Tahulah Pian, permainan bakiak adalah salah satu permainan tradisional yang populer di berbagai daerah di Indonesia, termasuk di Kalsel. Permainan ini menggunakan alat berupa kayu panjang yang bisa dinaiki dua hingga tiga orang secara bersamaan.
Permainan bakiak diperkirakan berkembang sebagai bagian dari budaya masyarakat agraris yang memanfaatkan kayu dan bahan alami untuk aktivitas sehari-hari. Di Banua, permainan ini hadir sebagai bagian dari tradisi lokal yang mengutamakan kebersamaan dan kekompakan.

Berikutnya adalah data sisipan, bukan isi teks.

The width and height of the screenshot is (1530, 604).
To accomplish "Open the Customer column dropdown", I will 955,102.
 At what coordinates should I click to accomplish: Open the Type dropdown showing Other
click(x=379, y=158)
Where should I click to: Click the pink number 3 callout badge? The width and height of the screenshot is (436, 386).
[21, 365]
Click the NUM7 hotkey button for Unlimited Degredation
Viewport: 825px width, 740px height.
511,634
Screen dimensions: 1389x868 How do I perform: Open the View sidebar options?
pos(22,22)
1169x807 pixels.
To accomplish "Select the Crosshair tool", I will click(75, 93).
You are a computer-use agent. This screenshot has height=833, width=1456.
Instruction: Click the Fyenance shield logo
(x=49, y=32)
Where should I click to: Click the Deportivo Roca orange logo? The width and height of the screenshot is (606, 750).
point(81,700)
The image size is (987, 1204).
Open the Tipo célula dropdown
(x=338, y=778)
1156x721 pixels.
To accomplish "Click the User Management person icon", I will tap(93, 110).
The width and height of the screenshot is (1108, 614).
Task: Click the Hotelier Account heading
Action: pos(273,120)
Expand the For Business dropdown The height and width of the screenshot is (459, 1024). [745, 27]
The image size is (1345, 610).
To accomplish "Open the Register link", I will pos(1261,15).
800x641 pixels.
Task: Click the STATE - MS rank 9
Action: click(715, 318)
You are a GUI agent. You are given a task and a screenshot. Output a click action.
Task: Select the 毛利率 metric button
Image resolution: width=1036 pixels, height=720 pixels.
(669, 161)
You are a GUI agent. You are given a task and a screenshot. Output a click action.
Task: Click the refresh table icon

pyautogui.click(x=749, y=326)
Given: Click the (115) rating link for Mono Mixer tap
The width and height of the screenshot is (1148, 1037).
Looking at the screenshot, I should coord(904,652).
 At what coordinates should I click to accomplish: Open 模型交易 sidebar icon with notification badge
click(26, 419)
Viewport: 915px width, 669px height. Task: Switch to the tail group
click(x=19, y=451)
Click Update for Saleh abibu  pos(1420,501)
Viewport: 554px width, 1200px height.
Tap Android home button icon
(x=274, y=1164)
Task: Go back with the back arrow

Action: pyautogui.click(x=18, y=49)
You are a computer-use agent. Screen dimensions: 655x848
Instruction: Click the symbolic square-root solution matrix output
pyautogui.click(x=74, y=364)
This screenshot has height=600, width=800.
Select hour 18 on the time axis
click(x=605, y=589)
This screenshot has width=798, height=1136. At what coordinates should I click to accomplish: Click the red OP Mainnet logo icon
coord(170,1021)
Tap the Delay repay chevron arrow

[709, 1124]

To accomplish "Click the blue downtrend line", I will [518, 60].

Awalnya, permainan bakiak biasanya dimainkan pada acara tradisional, seperti pesta rakyat, perayaan hari besar, atau lomba dalam rangka peringatan Hari Kemerdekaan Indonesia.
Berhubung permainan ini melibatkan beberapa orang dan harus melangkah secara serempak, bakiak mengajarkan pentingnya koordinasi dan komunikasi yang baik untuk mencapai tujuan bersama.
Kabid Pembudayaan dan Olahraga Provinsi Kalsel, Budiono mengatakan bahwa masyarakat Banjar dan suku lainnya di Kalsel menjadikan permainan ini sebagai simbol kebersamaan dan persatuan, mencerminkan nilai-nilai tradisional yang dijunjung tinggi oleh masyarakat setempat.
"Seiring perkembangan zaman, permainan bakiak masih dilestarikan melalui kegiatan sekolah, lomba olahraga tradisional, dan festival budaya. Upaya ini dilakukan agar generasi muda tetap mengenal dan mencintai budaya lokal mereka," ujarnya
"Meskipun permainan ini sederhana, bakiak memiliki nilai filosofis yang dalam dan menjadi salah satu identitas budaya masyarakat Kalimantan Selatan," tuntasnya.